Chatbots

7.4 Chatbots

Created Date: 2025-07-07

In this tutorial, we explore a fun and interesting use-case of recurrent sequence-to-sequence models. We will train a simple chatbot using movie scripts from the Cornell Movie-Dialogs Corpus.

Conversational models are a hot topic in artificial intelligence research. Chatbots can be found in a variety of settings, including customer service applications and online helpdesks. These bots are often powered by retrieval-based models, which output predefined responses to questions of certain forms.

In a highly restricted domain like a company’s IT helpdesk, these models may be sufficient, however, they are not robust enough for more general use-cases. Teaching a machine to carry out a meaningful conversation with a human in multiple domains is a research question that is far from solved. Recently, the deep learning boom has allowed for powerful generative models like Google’s Neural Conversational Model, which marks a large step towards multi-domain generative conversational models. In this tutorial, we will implement this kind of model in PyTorch.

7.4.1 Preparations

To get started, download the Movie-Dialogs Corpus zip file.

The next step is to reformat our data file and load the data into structures that we can work with.

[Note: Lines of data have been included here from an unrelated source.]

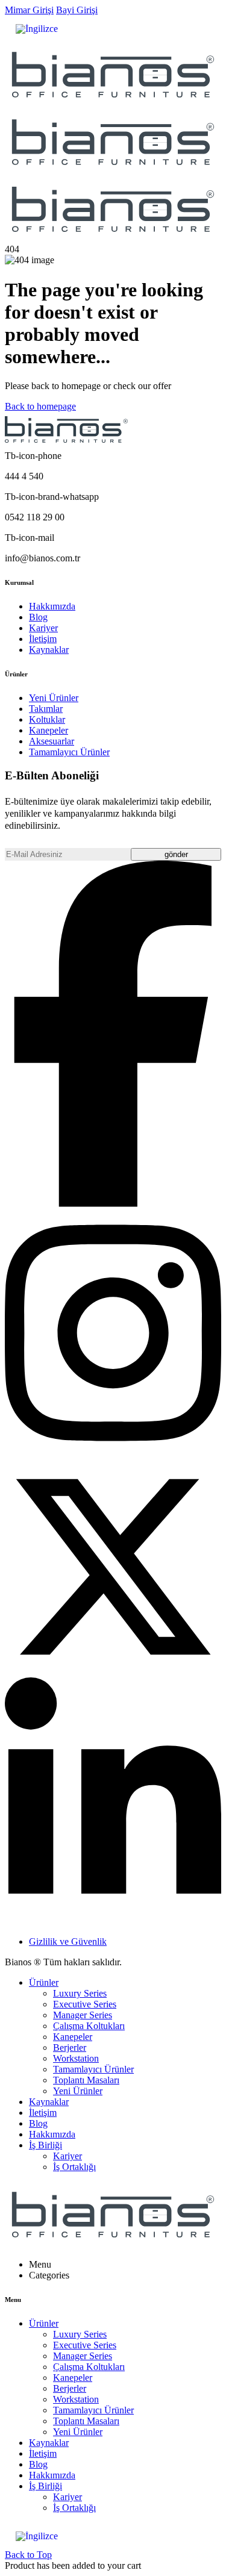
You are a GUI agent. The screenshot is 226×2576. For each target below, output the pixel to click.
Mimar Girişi (29, 10)
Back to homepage (40, 406)
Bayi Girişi (77, 10)
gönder (176, 854)
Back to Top (28, 2554)
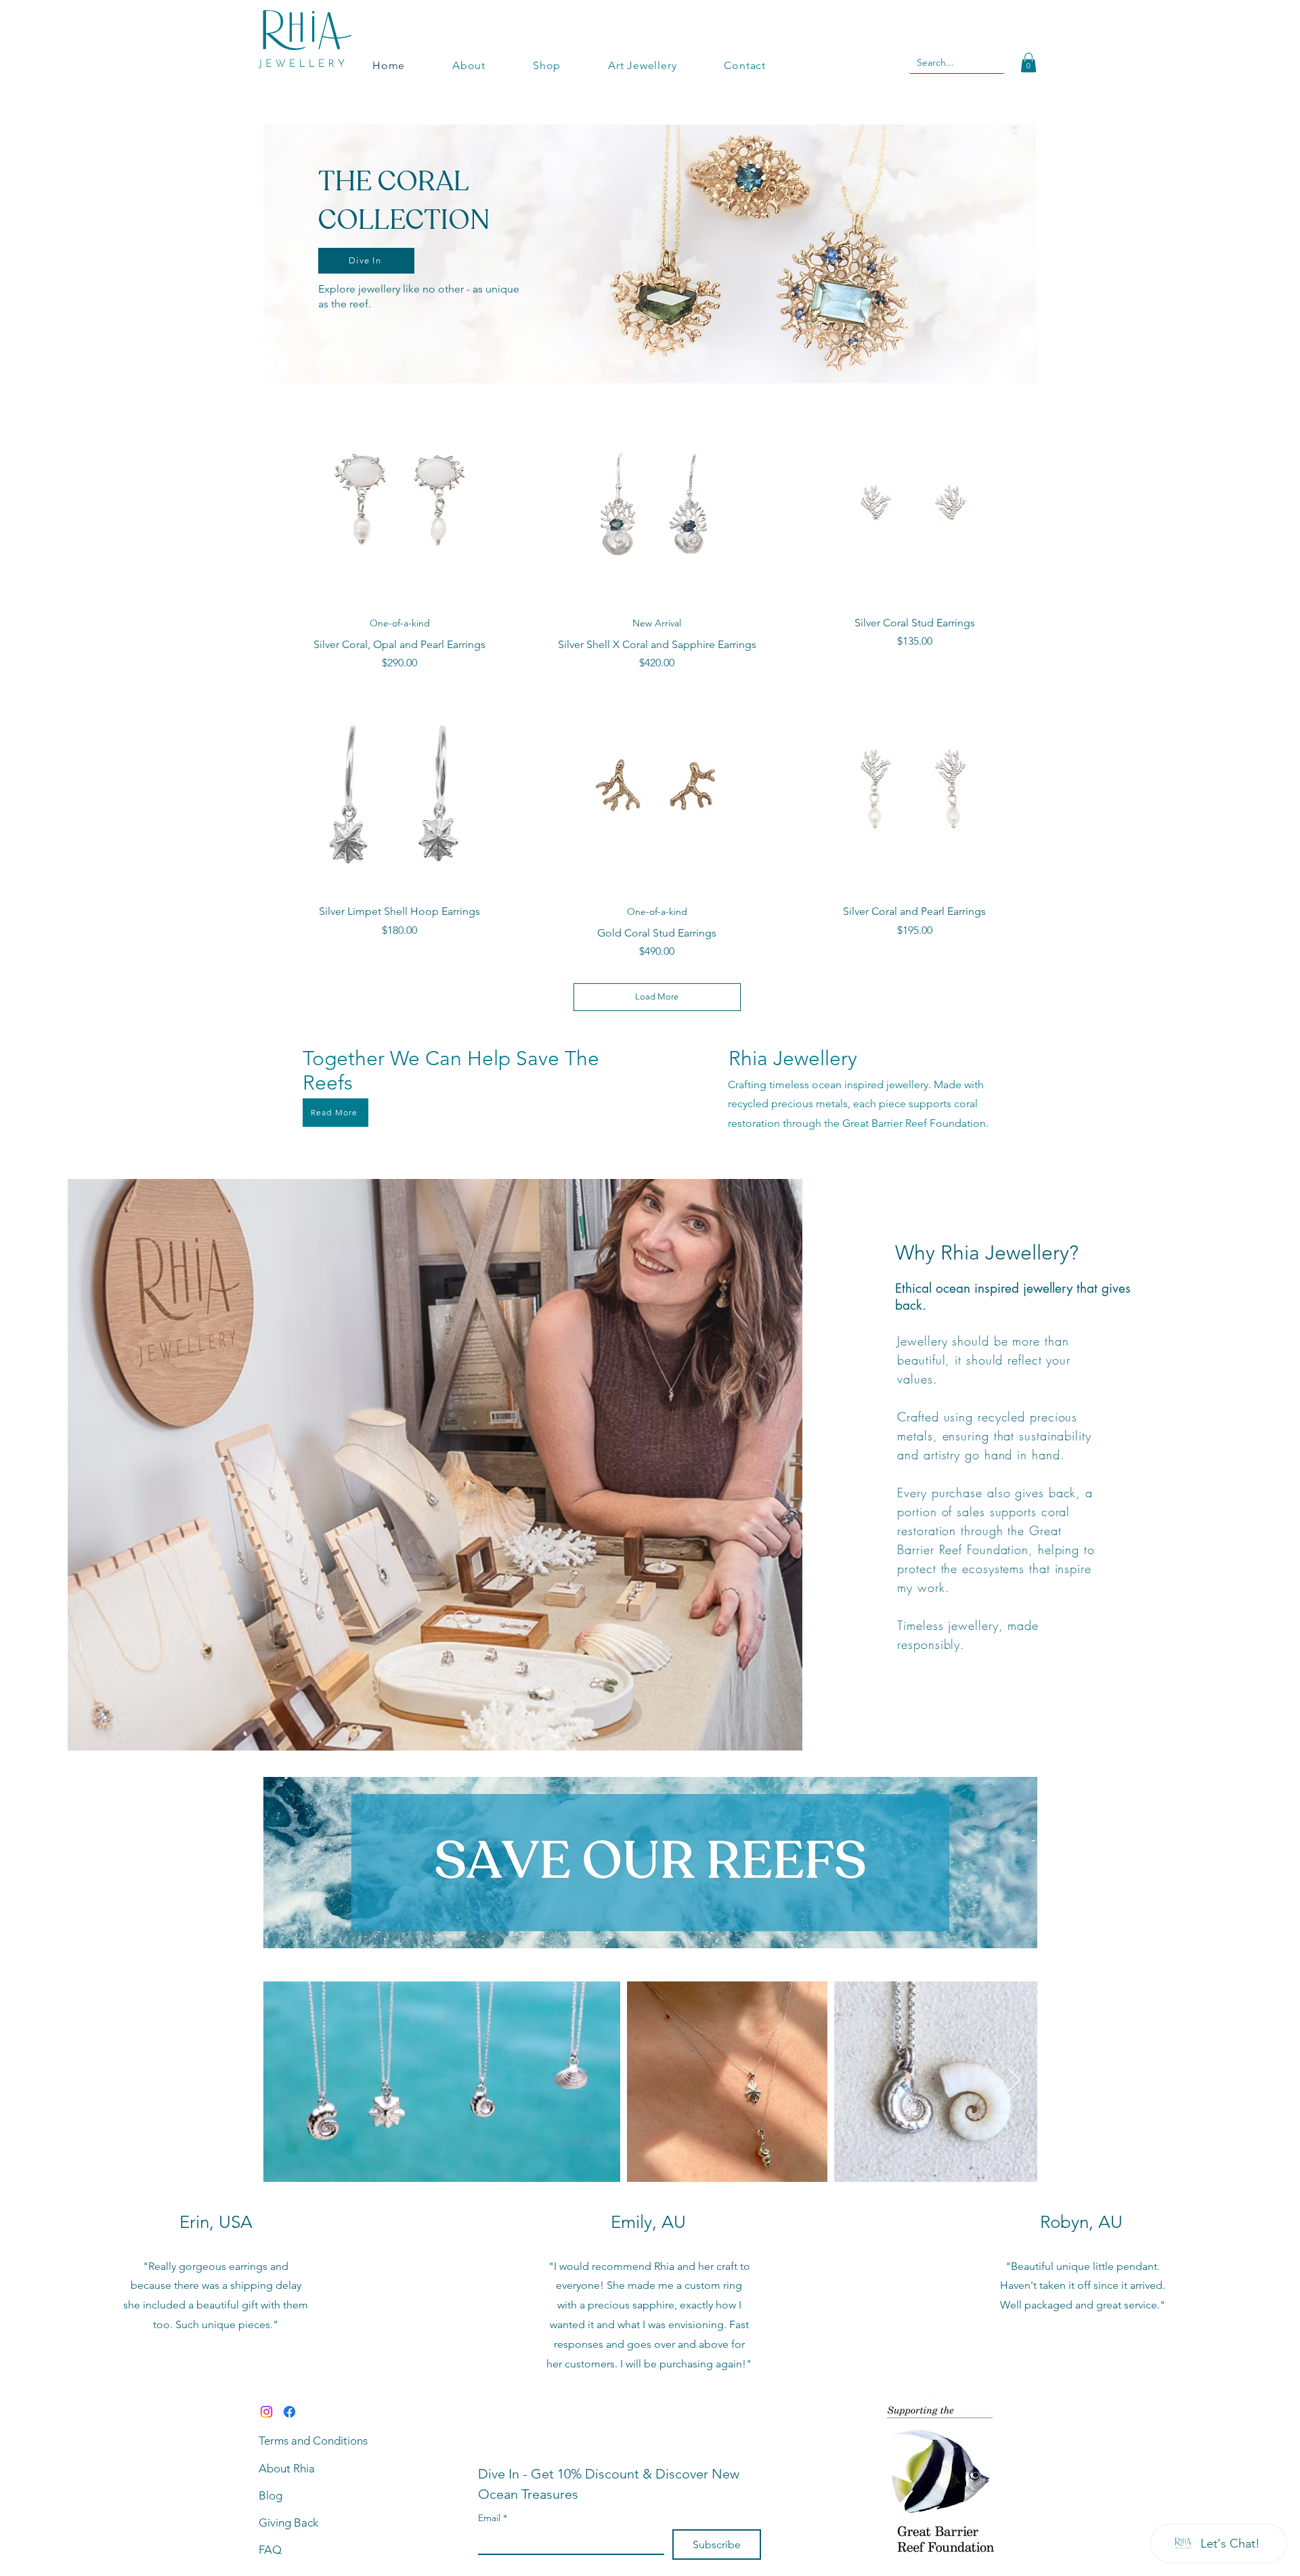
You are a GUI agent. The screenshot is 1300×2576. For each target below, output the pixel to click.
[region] (650, 254)
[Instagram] (266, 2412)
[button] (1028, 62)
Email (492, 2518)
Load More (656, 996)
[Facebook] (289, 2412)
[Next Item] (1014, 2081)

The Cornell Movie-Dialogs Corpus is a rich dataset of movie character dialog:

220,579 conversational exchanges between 10,292 pairs of movie characters;
9,035 characters from 617 movies;
304,713 total utterances.

This dataset is large and diverse, and there is a great variation of language formality, time periods, sentiment, etc. Our hope is that this diversity makes our model robust to many forms of inputs and queries.

First, we’ll take a look at some lines of our datafile to see the original format.

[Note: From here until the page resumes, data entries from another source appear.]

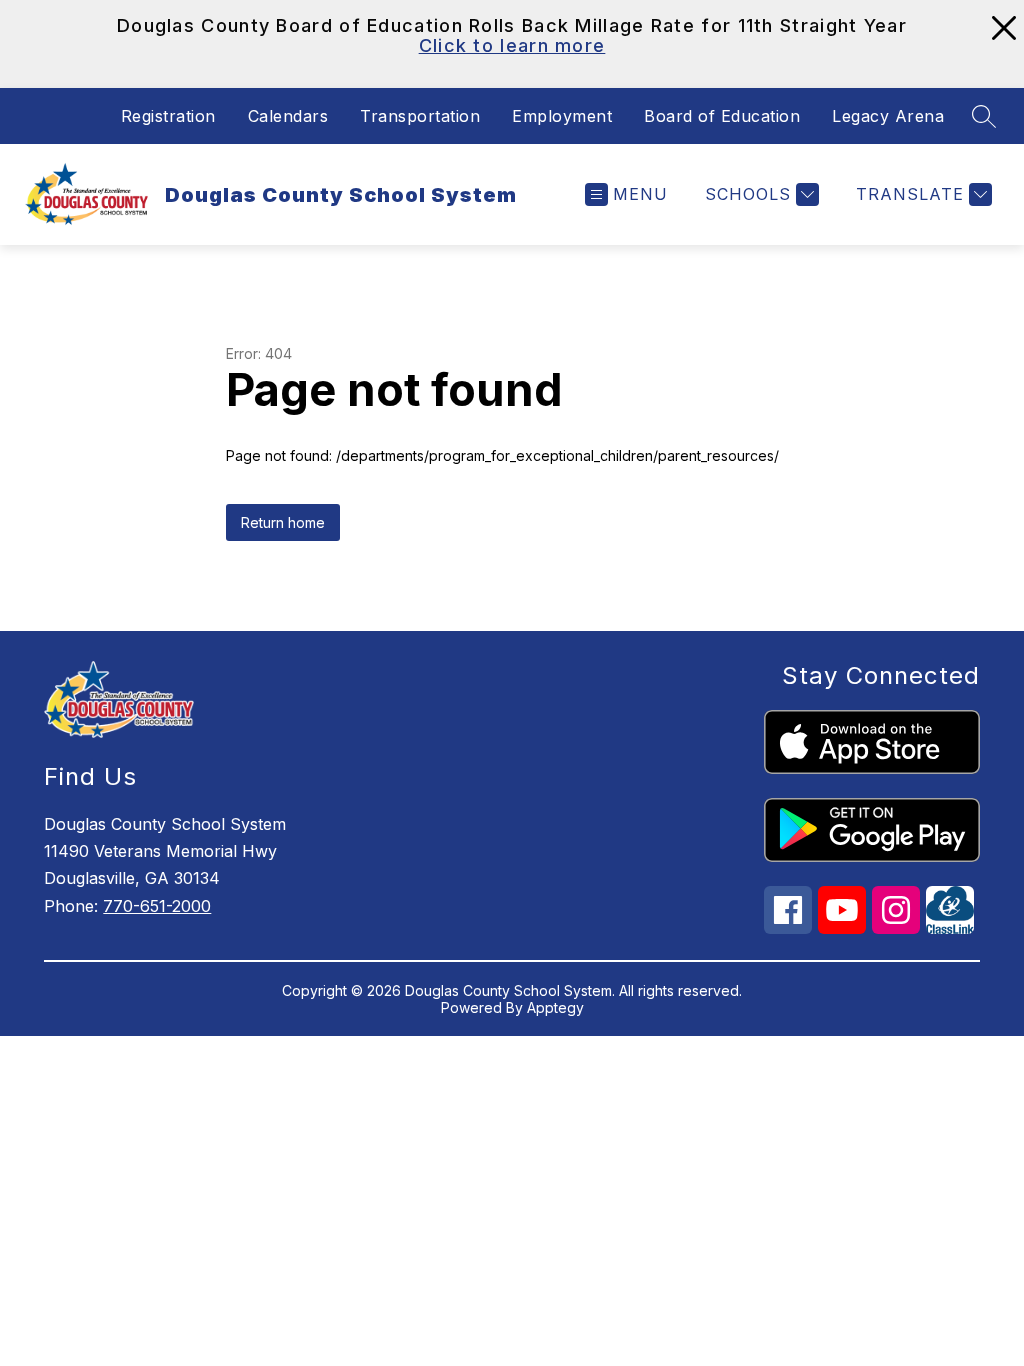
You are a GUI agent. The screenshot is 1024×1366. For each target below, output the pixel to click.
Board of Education (722, 116)
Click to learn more (512, 45)
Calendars (288, 116)
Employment (562, 116)
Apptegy (555, 1007)
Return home (283, 522)
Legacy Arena (888, 116)
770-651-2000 (157, 906)
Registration (168, 116)
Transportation (420, 116)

7.4.1.1 Create Formatted Data File

For convenience, we’ll create a nicely formatted data file in which each line contains a tab-separated query sentence and a response sentence pair.

The following functions facilitate the parsing of the raw utterances.jsonl data file.

7.4.1.2 Load and Trim Data

Our next order of business is to create a vocabulary and load query/response sentence pairs into memory.

Note that we are dealing with sequences of words, which do not have an implicit mapping to a discrete numerical space. Thus, we must create one by mapping each unique word that we encounter in our dataset to an index value.

For this we define a Voc class, which keeps a mapping from words to indexes, a reverse mapping of indexes to words, a count of each word and a total word count. The class provides methods for adding a word to the vocabulary (addWord), adding all words in a sentence (addSentence) and trimming infrequently seen words (trim). More on trimming later.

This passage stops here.